• (nodebb)

    First! First! First! Fifth!

  • Industrial Automation Engineer (unregistered)

    Probably submitted by a Lawful Good Codemonkey?

  • (nodebb)

    The usage of var fvalue=5; to break out of the loop is also interesting. Some pre-junior programmer had probably just learned about eval and loops and hacked the thing together before learning about "advanced" flow control like continue/break.

  • Long Time Lurker (unregistered) in reply to colejohnson66

    Also curious about the re-declaration of fvalue. I don't know all the ins/outs of JS scoping, hoisting, etc. for variables, but reading what appears to be a new local variable getting declared inside the do/while seems wrong. It may be "correct"/fine but IMO it should not be.
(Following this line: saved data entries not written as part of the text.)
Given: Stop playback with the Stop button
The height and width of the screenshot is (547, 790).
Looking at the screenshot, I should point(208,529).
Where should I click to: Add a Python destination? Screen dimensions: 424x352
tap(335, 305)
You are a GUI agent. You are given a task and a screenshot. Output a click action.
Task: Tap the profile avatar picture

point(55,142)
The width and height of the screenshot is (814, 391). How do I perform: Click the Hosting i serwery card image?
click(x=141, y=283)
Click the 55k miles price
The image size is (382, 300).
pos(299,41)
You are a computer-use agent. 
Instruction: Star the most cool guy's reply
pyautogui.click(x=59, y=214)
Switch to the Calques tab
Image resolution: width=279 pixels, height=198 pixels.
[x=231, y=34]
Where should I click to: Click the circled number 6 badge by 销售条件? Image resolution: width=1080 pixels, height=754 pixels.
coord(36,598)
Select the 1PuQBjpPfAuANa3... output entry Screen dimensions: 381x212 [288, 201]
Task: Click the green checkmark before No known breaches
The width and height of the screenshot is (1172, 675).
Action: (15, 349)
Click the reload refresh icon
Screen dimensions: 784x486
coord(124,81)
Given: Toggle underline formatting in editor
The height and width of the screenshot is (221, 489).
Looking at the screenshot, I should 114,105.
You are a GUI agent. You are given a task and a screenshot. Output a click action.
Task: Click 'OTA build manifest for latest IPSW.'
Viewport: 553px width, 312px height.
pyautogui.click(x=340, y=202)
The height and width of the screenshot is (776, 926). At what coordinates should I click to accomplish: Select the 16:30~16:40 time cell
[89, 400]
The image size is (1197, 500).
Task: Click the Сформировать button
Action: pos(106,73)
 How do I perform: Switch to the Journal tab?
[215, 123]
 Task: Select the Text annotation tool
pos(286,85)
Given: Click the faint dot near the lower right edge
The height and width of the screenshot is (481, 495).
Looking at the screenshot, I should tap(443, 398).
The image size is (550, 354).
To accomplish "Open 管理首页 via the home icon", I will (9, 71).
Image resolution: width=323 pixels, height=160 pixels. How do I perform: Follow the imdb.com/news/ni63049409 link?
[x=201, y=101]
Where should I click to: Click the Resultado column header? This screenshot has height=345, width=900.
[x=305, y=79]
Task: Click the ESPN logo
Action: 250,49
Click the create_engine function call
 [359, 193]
  • LZ79LRU (unregistered) in reply to colejohnson66

    Could be. Or it could be someone thinking he was clever and wanting to add a bit of flare to his code. Kind of like using goto instead of return to jump back where you came from in the good old days. And whilst we might dislike the idea on an intellectual level I know I won't be casting the first stone.

  • Carlrobert (unregistered)

    So we have fvalue == 1 or fvalue == 5 and the test fvalue < 3. Is this a new take on true, false, file_not_found meme?

  • (author) in reply to Long Time Lurker

    Ah, I meant to comment on that in the article, but was overwhelmed by the awfulness of all the rest and forgot. In JavaScript, all variables are hoisted to the function level when declared with var. The let keyword was added to support block scoping. So this would probably throw a linter complaint (hah, like they're using a linter), but runs fine and doesn't actually redeclare the variable.

  • NoLand (unregistered)

    Now I do wonder what the argument myform may actually be. Is it a string? Like "document.forms.myform"?

    It is so close and still that far at so many aspects… (There is a notion of loops, but not really. There is a notion of break conditions, but not really. There is a notion of object hierarchies, but not really. There is a notion of accessors, but not really. I stand in awe.)

  • eval("no") (unregistered)

    Maybe I'm expecting too much of this person, but surely they knew JavaScript could do this much easier (and we can at least pretend its safer too:


    its still a wtf but far better than an eval(!)

  • mihi (unregistered)

    I've seen such eval things from people who were not aware that a.b and a["b"] is the same in JavaScript. Or that all global variables are inside the window object.

    Mostly people who were mainly coding in Java or C#, and had to use JavaScript snippets on the Web (as GWTand friends is too much overkill).

    Maybe, with all that node.js and serverside JavaScript, that problem will disappear eventually. But I'm not holding my breath.

  • NoLand (unregistered) in reply to mihi

    I guess, this was also some cargo cult from the kind of code DreamWeaver generated. Why DreamWeaver did so, in the first place, was always a mystery to me.

  • MaxiTB (unregistered)

    This looks like lootbox coding to me. Writing random lines of codes till the somewhat expected result pops up and then push it to master.